16 July 2007, The Boston Globe
Review (en)

Songs of Wars I Have Seen

Richard Morrison at Queen Elizabeth Hall

It's the orchestral premieres with add-on extras – theatre, poetry, film – that have most interested me over the past decade. Of course, these genre-blurring events require far more organisation than run-of-the-mill concerts. But I believe they point to the future. Heiner Goebbels, the 55-year-old German composer, has been a quirky pioneer in this field, notably with his 1996 work Black on White, which sent an orchestra dancing around the stage. His new work, Songs of Wars I Have Seen, is just as impressive: 50 minutes of gently mesmerising music-theatre. This time the players stay seated. But they still have to multitask. Goebbels's inspiration is Gertrude Stein's book Wars I Have Seen, written in France during the Second World War. It comprises quietly ironic observations about the tragically recurring nature of warfare, as perceived through the eyes of women stoically going about their daily chores. Goebbels allots these spoken comments to the women musicians in the ensemble. Playing strings and woodwind, they are grouped closest to the conductor and are quaintly illuminated by table lamps. More harshly lit, the men sit at the back: symbolically wordless but menacing on brass and percussion. The score, admirably conducted by Sian Edwards, also reflects this duality by using both the period-instrument Orchestra of the Age of Enlightenment and the new-music specialists of the London Sinfonietta. Because Stein refers to Shakespeare's masterly insights into warfare, Goebbels incorporates elegiac snippets of Matthew Locke's 1674 score for The Tempest. But here they are played through an electronic mist – like music dimly heard on a wartime wireless, or like warnings that echo faintly down the centuries yet still go unheeded.
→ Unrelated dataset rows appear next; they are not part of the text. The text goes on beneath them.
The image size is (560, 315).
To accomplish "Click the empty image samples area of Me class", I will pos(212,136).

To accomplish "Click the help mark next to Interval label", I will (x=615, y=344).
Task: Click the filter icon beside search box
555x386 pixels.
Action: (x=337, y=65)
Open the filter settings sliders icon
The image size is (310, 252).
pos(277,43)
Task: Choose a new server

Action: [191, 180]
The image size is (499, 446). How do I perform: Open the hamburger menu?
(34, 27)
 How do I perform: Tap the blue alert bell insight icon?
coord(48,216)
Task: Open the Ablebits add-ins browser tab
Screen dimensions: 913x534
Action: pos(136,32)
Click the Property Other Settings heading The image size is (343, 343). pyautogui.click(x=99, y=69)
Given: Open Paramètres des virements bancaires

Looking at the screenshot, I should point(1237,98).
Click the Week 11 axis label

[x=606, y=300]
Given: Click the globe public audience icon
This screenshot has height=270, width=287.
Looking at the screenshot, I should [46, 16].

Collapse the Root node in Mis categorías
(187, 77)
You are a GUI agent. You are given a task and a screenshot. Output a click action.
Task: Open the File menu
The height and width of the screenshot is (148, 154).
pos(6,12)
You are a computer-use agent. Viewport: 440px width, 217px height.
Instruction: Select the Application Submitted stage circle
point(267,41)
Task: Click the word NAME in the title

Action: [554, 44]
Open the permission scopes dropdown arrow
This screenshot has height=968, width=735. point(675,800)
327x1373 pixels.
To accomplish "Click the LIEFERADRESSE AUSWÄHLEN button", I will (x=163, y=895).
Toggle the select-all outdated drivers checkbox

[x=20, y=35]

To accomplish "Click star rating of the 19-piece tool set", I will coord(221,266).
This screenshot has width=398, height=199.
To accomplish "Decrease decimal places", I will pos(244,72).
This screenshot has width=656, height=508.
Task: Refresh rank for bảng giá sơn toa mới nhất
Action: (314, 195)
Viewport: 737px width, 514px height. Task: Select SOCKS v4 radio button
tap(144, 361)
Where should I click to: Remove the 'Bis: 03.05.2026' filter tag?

Otherwise the music is acerbic and descriptive, redolent sometimes of 1940s jazz, elsewhere of mayhem lurking around every corner. It suggests ordinary people clinging to the vestiges of everyday life as armies and politicians trash the world around them. It ends stunningly. As the lights dim, a trumpeter plays a slithering, discombobulated solo – a cracked bugle call? – while all the others placidly vibrate bowls on their laps, producing an endless, ethereal hum. I was reminded of Hardy's line: "War's annals will cloud into night ere their story die." A thought-provoking, hauntingly tender work for troubled times.